What this task involves
Write out all of the records below line for line, changing nothing.

Information provided

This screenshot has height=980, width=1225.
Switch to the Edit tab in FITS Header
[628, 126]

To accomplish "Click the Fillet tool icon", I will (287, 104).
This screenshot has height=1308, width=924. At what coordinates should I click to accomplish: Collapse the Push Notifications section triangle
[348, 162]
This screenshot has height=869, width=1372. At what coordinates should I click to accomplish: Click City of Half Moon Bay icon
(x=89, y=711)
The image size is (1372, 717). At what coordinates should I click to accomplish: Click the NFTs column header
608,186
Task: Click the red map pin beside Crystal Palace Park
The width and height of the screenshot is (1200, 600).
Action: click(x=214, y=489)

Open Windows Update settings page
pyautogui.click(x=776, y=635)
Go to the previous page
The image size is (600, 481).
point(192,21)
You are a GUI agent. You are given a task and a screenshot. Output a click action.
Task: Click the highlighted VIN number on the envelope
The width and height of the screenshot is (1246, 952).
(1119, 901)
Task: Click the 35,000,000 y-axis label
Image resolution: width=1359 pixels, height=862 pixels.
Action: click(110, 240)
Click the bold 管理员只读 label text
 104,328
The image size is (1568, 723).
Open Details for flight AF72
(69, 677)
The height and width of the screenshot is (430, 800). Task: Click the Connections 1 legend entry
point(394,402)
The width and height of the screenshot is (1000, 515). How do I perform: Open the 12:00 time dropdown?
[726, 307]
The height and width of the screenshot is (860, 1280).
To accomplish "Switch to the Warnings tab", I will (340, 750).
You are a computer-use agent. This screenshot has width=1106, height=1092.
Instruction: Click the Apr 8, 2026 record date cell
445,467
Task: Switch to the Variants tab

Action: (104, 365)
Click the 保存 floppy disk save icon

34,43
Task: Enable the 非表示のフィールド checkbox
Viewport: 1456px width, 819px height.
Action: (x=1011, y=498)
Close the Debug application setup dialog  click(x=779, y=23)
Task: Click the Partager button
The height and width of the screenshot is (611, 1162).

Problem solution
This screenshot has height=980, width=1225.
Switch to the Edit tab in FITS Header
[628, 126]

To accomplish "Click the Fillet tool icon", I will (287, 104).
This screenshot has height=1308, width=924. At what coordinates should I click to accomplish: Collapse the Push Notifications section triangle
[348, 162]
This screenshot has height=869, width=1372. At what coordinates should I click to accomplish: Click City of Half Moon Bay icon
(x=89, y=711)
The image size is (1372, 717). At what coordinates should I click to accomplish: Click the NFTs column header
608,186
Task: Click the red map pin beside Crystal Palace Park
The width and height of the screenshot is (1200, 600).
Action: click(x=214, y=489)

Open Windows Update settings page
pyautogui.click(x=776, y=635)
Go to the previous page
The image size is (600, 481).
point(192,21)
You are a GUI agent. You are given a task and a screenshot. Output a click action.
Task: Click the highlighted VIN number on the envelope
The width and height of the screenshot is (1246, 952).
(1119, 901)
Task: Click the 35,000,000 y-axis label
Image resolution: width=1359 pixels, height=862 pixels.
Action: click(110, 240)
Click the bold 管理员只读 label text
 104,328
The image size is (1568, 723).
Open Details for flight AF72
(69, 677)
The height and width of the screenshot is (430, 800). Task: Click the Connections 1 legend entry
point(394,402)
The width and height of the screenshot is (1000, 515). How do I perform: Open the 12:00 time dropdown?
[726, 307]
The height and width of the screenshot is (860, 1280).
To accomplish "Switch to the Warnings tab", I will (340, 750).
You are a computer-use agent. This screenshot has width=1106, height=1092.
Instruction: Click the Apr 8, 2026 record date cell
445,467
Task: Switch to the Variants tab

Action: (104, 365)
Click the 保存 floppy disk save icon

34,43
Task: Enable the 非表示のフィールド checkbox
Viewport: 1456px width, 819px height.
Action: (x=1011, y=498)
Close the Debug application setup dialog  click(x=779, y=23)
Task: Click the Partager button
The height and width of the screenshot is (611, 1162).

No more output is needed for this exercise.